Chapter 27

Chapter 271,929 wordsCompleted

Abu Adil is still in the hospital while soldiers sweep every room of the Karmi house. Electronic metal detectors beep nonstop. The troops break through the basement wall, enter the vault, and spend half an hour removing boxes. Adil and his brother Nuwar are arrested, then released after two days of relentless interrogation. On the third day the family receives an order to vacate the house. Men gather in the streets, whispering about the imminent destruction of the Karmi house, the arms cache found in the vault, and the secret guerrilla cell of Basil, Usama, Lina and others. Women climb onto rooftops, watching the frantic removal of furniture—beds, sofas, refrigerator, washing machine—into trucks. Only thirty minutes remain.

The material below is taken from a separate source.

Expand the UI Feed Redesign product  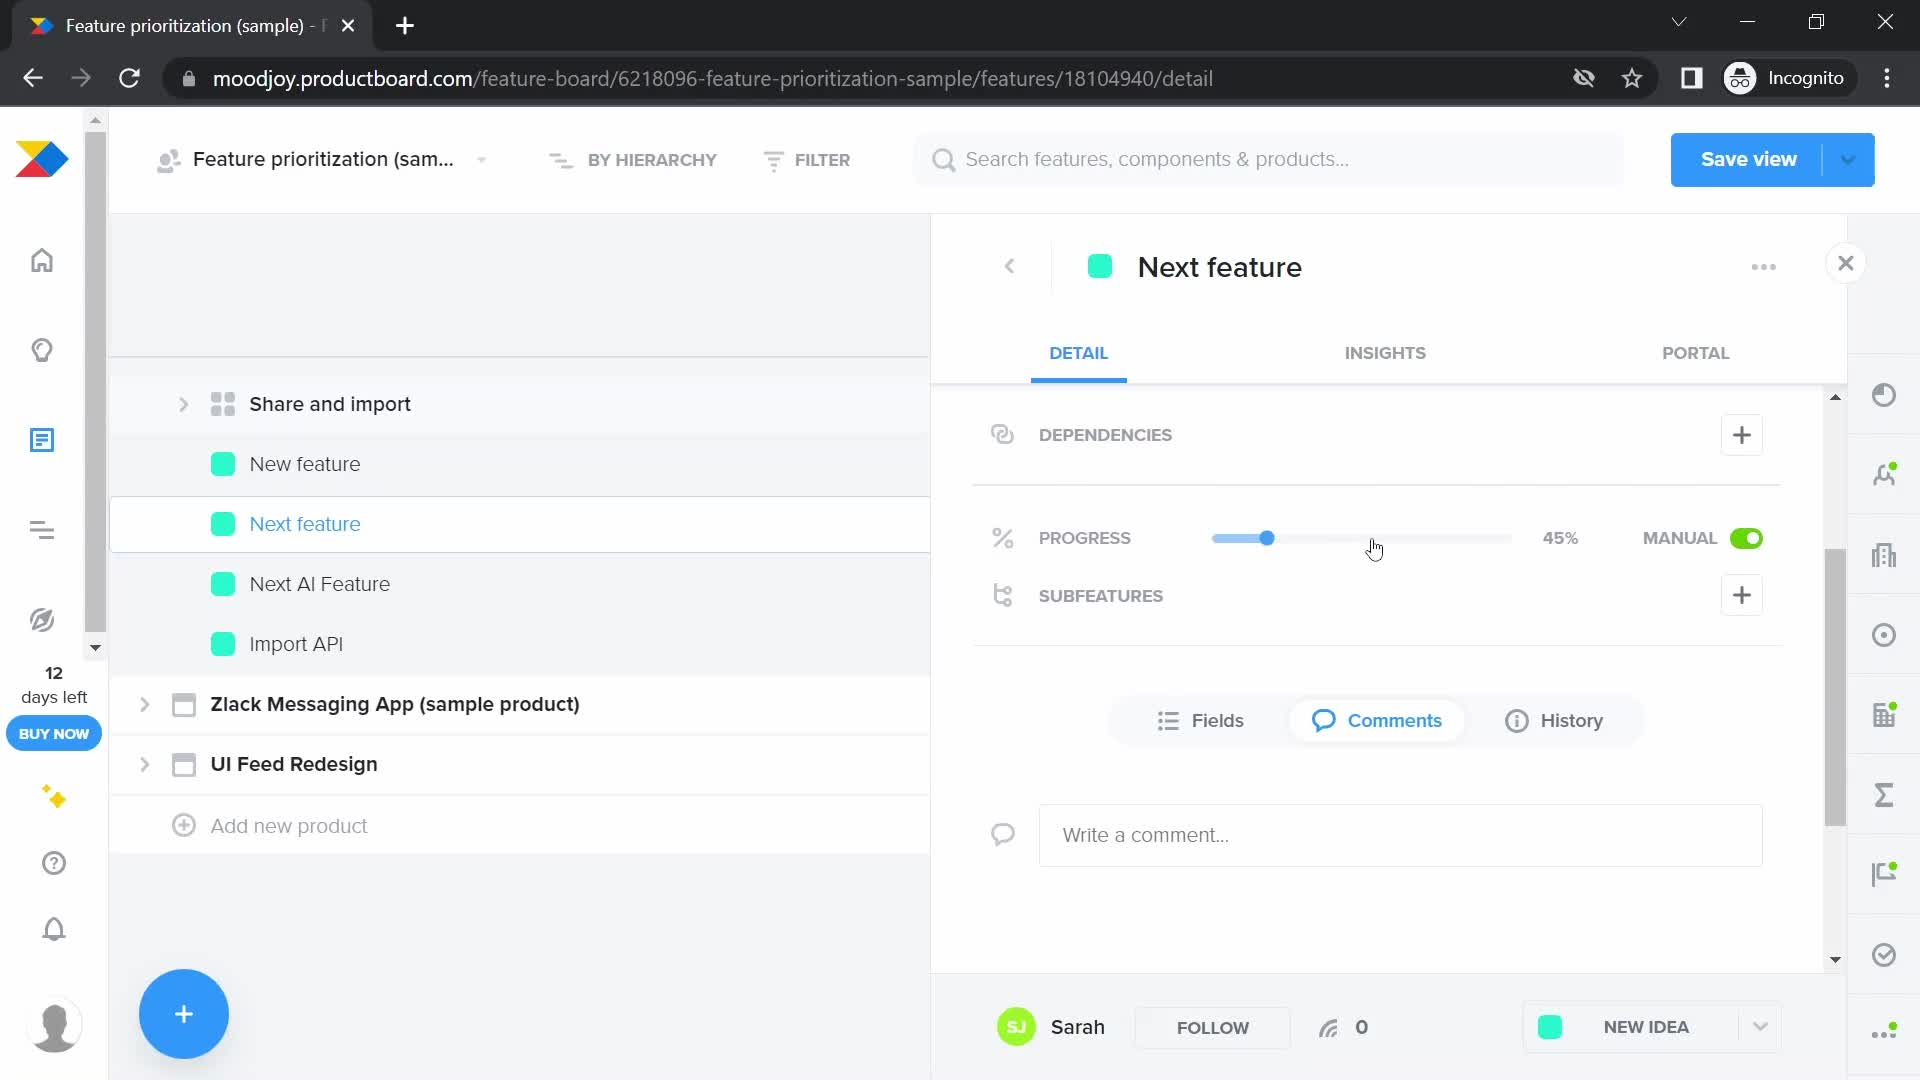click(145, 764)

Abu Nawwaf, Shahada and Sabir, who missed work at the factory, stay to help Adil move the furniture. No one mentions the recent death of Zuhdi. Abu Sabir, tears streaming, watches from the street; his wife Um Sabir beats her hands together on a neighbour’s roof in distress. From a window of Usama’s mother’s house, Adil’s mother shouts to Sabir, “Tell Adil not to forget the kidney machine.” Sabir runs to relay the message; Adil replies, “Yes, okay. Thanks, Sabir,” and is ordered to help Shahada.

Nuwar, under a soldier’s watchful eye, packs suitcases in her room. Abu Nawwaf whispers again, “Your mother says don’t forget the kidney machine,” and Adil instinctively pushes the thought away, focusing on moving sofas, turning beds, stacking plates, and loading boxes. He repeatedly tells others to take only necessities, to leave the rest to be blown up. A soldier counts down, “Ten more minutes.” Adil’s mind oscillates between saving the dialysis machine and completing the evacuation. He grabs a heavy wardrobe, bears its weight, sweats, and hears shouts from soldiers demanding progress.

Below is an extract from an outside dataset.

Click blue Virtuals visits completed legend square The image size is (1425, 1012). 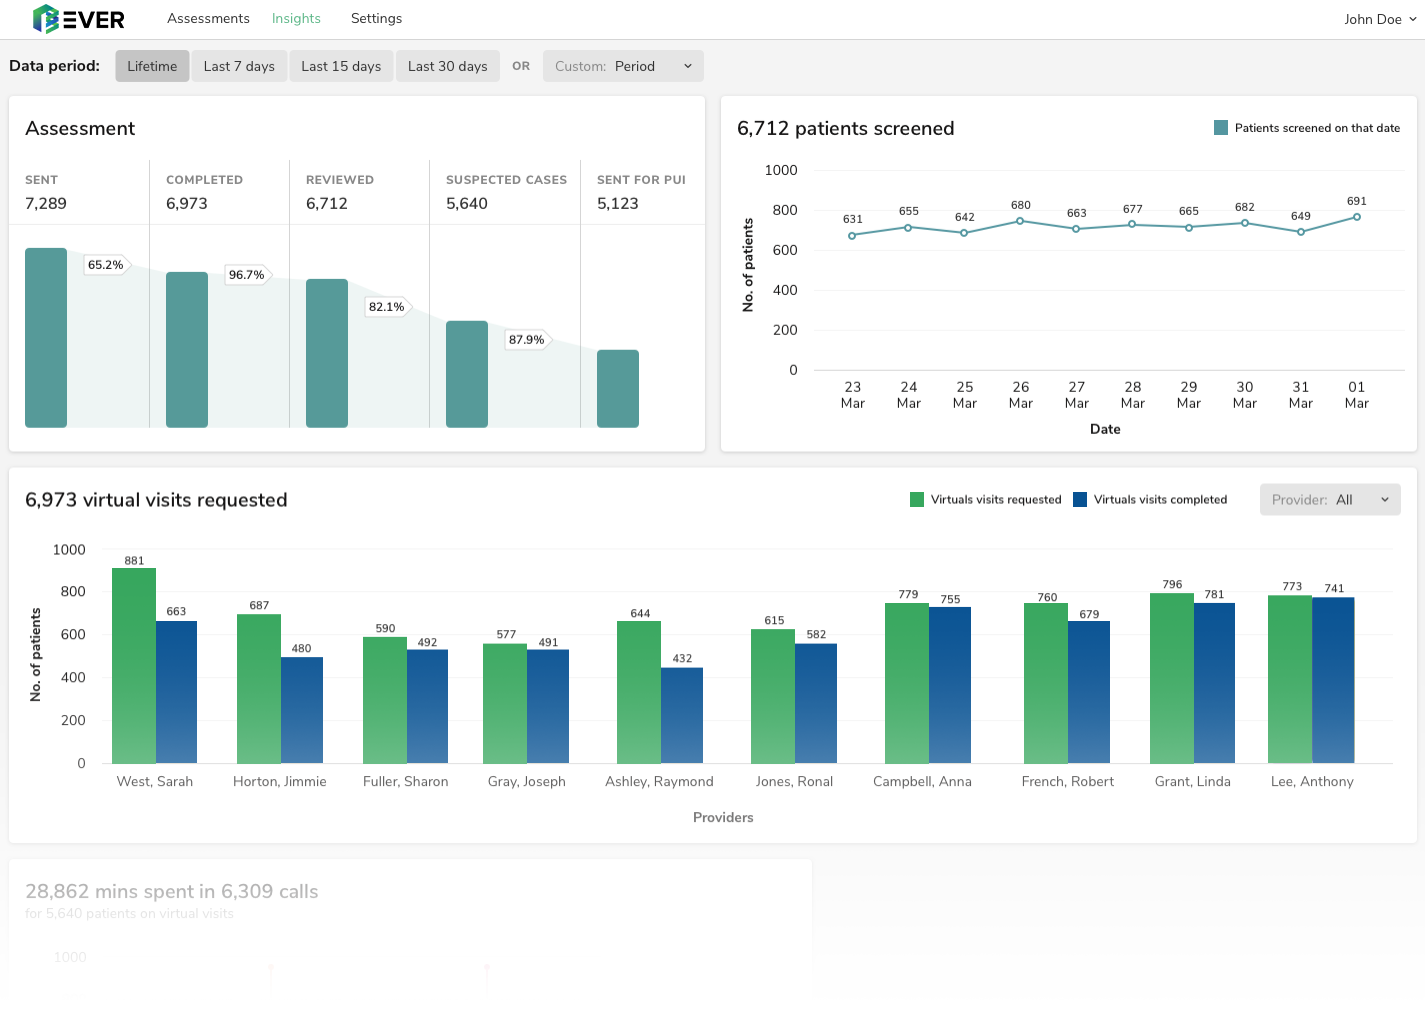pos(1080,500)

When the timer expires, Adil hesitates about the machine. He debates whether to tell the officer, hoping for a brief delay, but fears his indecision will cost his father’s life. In a flash of inner turmoil, he touches the Israeli officer on the shoulder. The officer, recognizing Adil’s humanity, asks, “Did you want something?” Adil, stunned, asks when the house will be blown up. The officer replies, “Now,” and looks at the house as if through mist. He describes the house’s memories—steps, courtyard, marble basins, lemon‑tree evenings—linking them to Adil’s own past and the impossibility of forgetting them. The officer’s face reminds Adil of his father, blurring the line between enemy and kin.

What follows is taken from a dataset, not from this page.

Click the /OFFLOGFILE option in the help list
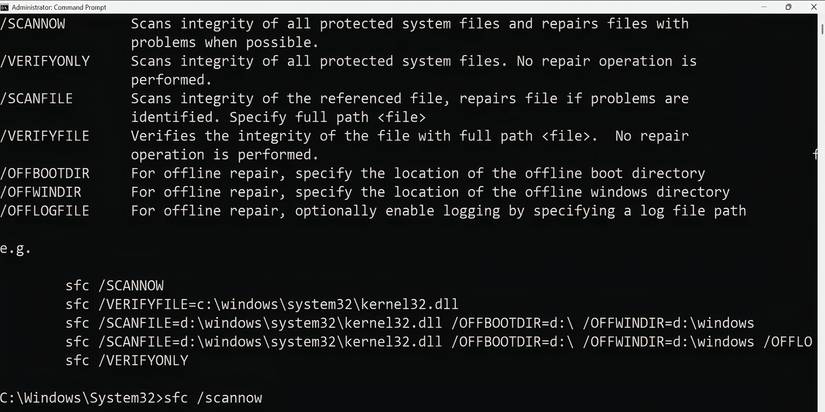This screenshot has width=825, height=412. (x=45, y=211)
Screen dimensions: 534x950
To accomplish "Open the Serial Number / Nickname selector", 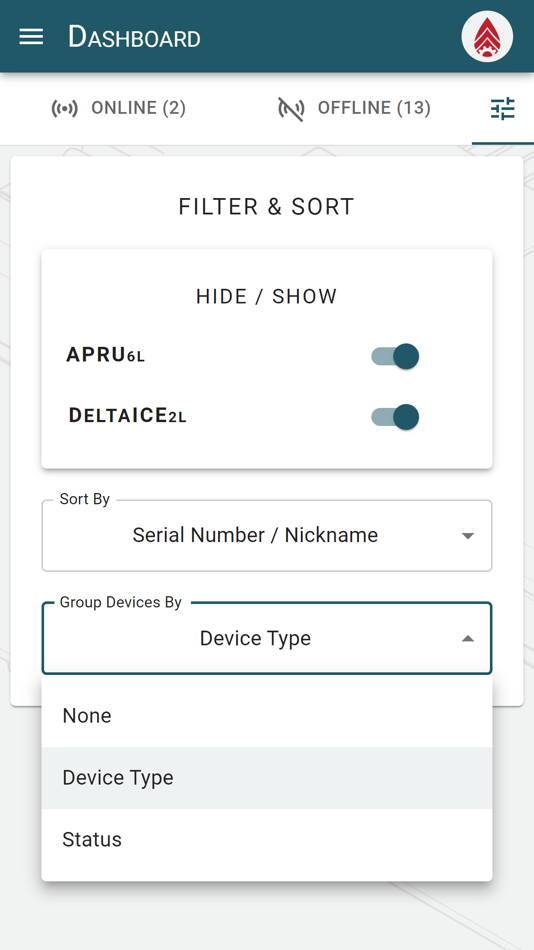I will pyautogui.click(x=267, y=536).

The demolition begins. Men stand at a distance, sad‑eyed, as a deafening explosion shatters the house. Stones rain, women on rooftops ululate, and the lemon tree catches fire in the courtyard. Soldiers in dark cars exude arrogance. Dust, fog, and the smell of lemonwood mingle with the acrid dust. Adil feels a surge of rage, bitterness, and a god‑like impotence, reflecting on the cyclical ascent and fall of his people, on dreams of building an indestructible house, and on the futility of violence. He imagines a world of peace, flutes, grazing sheep, and endless rows of beautiful houses, but the reality is the ruined Karmi home and the dispersing crowd.

After the blast, the men disperse, women crawl down from roofs, and Adil slips away through narrow backstreets to the main square. He watches townspeople resume their daily routines: the town clock ticks, flowers grow taller, the smell of roasting coffee and kanafa drifts, soap‑factory chimneys belch smoke. Vendors shout “Fish from Gaza! Oranges from Jaffa! Bananas from Jericho!” A peddler rattles cymbals; a newspaper boy cries headlines about a “Kissinger solution to the Middle East crisis.” People eat, shop, smile, and life appears unchanged despite the house’s destruction. Adil walks in silence through the square, absorbing the ordinary continuity of his occupied world.